PROVIDED PASSAGE:
******

# OW is back after 4 Years



## ThisIsntRealityTV?

Husband and I have been in reconciliation for 4 years. Our marriage has been pretty great and affair is pretty much history minus the occasional trigger. After 4 years, received a note in the mail addressed to husband with no return address but obvious postmark from different state and a short note. I am sure it was intended for me to open. I know this person is certified loony. I know better than to ask as there is no understanding crazy, but why now? I'm pretty sure I know the answer and her life is just crap so she is trying to make everyone else miserable, but WTH? We have not ever retaliated or interfered with her life, so why? I know of stories like this...I expect this is just a start of her downward spiral and we are collateral damage since she was so "wronged". I know it's real but it's hard to understand loony.
_Posted via Mobile Device_
_Posted via Mobile Device_


----------



## tech-novelist

You can't control her, but you should be able to ignore her. That's about all you can do, but fortunately it should be enough.


----------



## ThisIsntRealityTV?

That's the plan. It just stinks. I always felt it could happen. It was just out of the blue.
_Posted via Mobile Device_


----------



## GusPolinski

ThisIsntRealityTV? said:


> Husband and I have been in reconciliation for 4 years. Our marriage has been pretty great and affair is pretty much history minus the occasional trigger. After 4 years, received a note in the mail addressed to husband with no return address but obvious postmark from different state and a short note. I am sure it was intended for me to open. I know this person is certified loony. I know better than to ask as there is no understanding crazy, but why now? I'm pretty sure I know the answer and her life is just crap so she is trying to make everyone else miserable, but WTH? *We have not ever retaliated or interfered with her life, so why?* I know of stories like this...I expect this is just a start of her downward spiral and we are collateral damage since she was so "wronged". I know it's real but it's hard to understand loony.

******

Extracted data entries:
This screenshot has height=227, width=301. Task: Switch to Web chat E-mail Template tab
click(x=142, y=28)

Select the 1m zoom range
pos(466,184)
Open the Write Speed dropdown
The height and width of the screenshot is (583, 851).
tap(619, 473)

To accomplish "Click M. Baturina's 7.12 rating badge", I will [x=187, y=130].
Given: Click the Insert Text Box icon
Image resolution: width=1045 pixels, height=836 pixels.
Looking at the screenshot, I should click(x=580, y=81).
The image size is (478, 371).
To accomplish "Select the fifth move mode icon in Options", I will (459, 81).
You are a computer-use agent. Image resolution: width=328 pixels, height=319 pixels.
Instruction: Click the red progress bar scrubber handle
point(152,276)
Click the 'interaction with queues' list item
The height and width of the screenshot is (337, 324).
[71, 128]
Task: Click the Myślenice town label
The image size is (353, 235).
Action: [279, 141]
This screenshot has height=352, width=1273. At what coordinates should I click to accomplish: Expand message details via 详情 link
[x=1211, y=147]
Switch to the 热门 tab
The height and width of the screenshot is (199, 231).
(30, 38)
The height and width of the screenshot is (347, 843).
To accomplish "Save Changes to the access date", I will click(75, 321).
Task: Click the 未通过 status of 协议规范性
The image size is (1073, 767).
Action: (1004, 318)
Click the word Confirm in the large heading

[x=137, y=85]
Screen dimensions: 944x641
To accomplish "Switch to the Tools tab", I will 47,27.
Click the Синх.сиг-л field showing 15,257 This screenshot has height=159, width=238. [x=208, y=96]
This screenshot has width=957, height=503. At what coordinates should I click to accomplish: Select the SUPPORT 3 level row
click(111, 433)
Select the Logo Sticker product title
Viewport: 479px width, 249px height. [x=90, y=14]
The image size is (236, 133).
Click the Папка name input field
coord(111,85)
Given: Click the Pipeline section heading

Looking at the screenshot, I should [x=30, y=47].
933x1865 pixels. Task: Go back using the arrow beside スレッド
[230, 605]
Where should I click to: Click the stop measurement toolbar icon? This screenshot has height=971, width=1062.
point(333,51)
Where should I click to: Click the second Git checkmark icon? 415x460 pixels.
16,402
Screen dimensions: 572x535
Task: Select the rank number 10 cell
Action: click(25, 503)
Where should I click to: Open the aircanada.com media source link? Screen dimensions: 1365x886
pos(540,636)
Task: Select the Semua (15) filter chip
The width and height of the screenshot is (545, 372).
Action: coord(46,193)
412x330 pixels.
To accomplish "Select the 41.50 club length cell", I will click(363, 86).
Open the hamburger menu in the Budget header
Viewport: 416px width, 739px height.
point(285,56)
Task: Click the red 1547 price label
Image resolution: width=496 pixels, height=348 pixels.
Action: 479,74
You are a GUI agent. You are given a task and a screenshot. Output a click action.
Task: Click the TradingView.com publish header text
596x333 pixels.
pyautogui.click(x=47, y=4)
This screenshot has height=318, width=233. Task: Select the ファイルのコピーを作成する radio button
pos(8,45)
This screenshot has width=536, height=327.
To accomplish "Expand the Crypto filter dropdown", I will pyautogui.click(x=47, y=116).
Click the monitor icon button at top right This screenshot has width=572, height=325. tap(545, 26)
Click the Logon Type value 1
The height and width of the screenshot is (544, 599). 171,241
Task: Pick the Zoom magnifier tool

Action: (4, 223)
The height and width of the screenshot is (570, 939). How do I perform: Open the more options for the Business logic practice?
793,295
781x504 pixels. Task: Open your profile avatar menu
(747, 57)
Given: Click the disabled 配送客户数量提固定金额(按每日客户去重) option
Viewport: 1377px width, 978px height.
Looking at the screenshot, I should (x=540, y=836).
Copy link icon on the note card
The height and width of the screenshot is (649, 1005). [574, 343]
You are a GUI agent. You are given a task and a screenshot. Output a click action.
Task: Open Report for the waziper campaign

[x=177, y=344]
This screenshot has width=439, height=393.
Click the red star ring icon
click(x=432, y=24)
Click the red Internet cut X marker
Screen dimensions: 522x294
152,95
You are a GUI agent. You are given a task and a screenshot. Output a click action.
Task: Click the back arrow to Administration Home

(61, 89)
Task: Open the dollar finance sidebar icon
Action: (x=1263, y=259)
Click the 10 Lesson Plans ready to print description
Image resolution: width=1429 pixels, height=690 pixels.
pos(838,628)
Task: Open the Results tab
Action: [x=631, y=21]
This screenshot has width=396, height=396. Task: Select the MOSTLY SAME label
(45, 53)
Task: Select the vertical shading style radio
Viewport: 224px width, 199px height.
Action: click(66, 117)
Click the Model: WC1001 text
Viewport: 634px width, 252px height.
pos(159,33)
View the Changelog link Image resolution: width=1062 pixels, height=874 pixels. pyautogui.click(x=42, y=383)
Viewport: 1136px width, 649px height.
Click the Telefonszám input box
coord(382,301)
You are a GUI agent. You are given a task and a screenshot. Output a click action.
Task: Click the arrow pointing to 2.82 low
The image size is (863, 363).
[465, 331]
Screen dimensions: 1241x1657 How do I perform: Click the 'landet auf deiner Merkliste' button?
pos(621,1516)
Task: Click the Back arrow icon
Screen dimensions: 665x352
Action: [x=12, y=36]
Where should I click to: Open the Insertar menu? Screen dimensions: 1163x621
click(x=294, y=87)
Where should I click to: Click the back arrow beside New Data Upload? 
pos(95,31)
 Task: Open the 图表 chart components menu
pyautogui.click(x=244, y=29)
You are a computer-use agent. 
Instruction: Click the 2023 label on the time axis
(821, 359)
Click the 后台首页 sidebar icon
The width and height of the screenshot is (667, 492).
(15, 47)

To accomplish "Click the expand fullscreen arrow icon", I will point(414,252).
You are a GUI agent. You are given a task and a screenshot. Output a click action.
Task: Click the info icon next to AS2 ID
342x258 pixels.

******

ACTIVITIES:
1. Repeat the section of the forum thread about the mailed note from "## tech-novelist" to "of the blue.".
2. In the forum thread about the mailed note, how long have the original poster and the husband been in reconciliation?
3. Resume the forum thread about the mailed note from the point where it stops.
The records have no connection to the forum thread about the mailed note.

EXPECTED RESULTS:
1.
## tech-novelist

You can't control her, but you should be able to ignore her. That's about all you can do, but fortunately it should be enough.


----------



## ThisIsntRealityTV?

That's the plan. It just stinks. I always felt it could happen. It was just out of the blue.

2. Four years.

3.
Is she married? If so, would it be safe to assume (based on the bit in bold above) that the affair was never exposed to her husband?


----------



## ThisIsntRealityTV?

Not yet. With a different person than she was with at the time but supposedly happily engaged now. I'm pretty sure that is a front and it's about to blow up in her face. I don't want to expose this now. I just want her to be gone.
_Posted via Mobile Device_
_Posted via Mobile Device_


----------



## MountainRunner

ThisIsntRealityTV? said:


> That's the plan. It just stinks. I always felt it could happen. It was just out of the blue.
> _Posted via Mobile Device_


The OW in my affair (EA) attempted to reconnect with me a few months ago after going dark on her since 12/14. Out of the blue I get this email basically saying "I miss you, please friend me again on FB." Of course, I immediately notified my wife and put the decision in her lap. She opted to simply ignore the email. I'm not sure if it was the most prudent decision, but I vowed to honor any decision she chooses regarding my infidelity.

I expect to be contacted by the OW sometime in the future. Not looking forward to it, but when it happens, we will deal with it then as well.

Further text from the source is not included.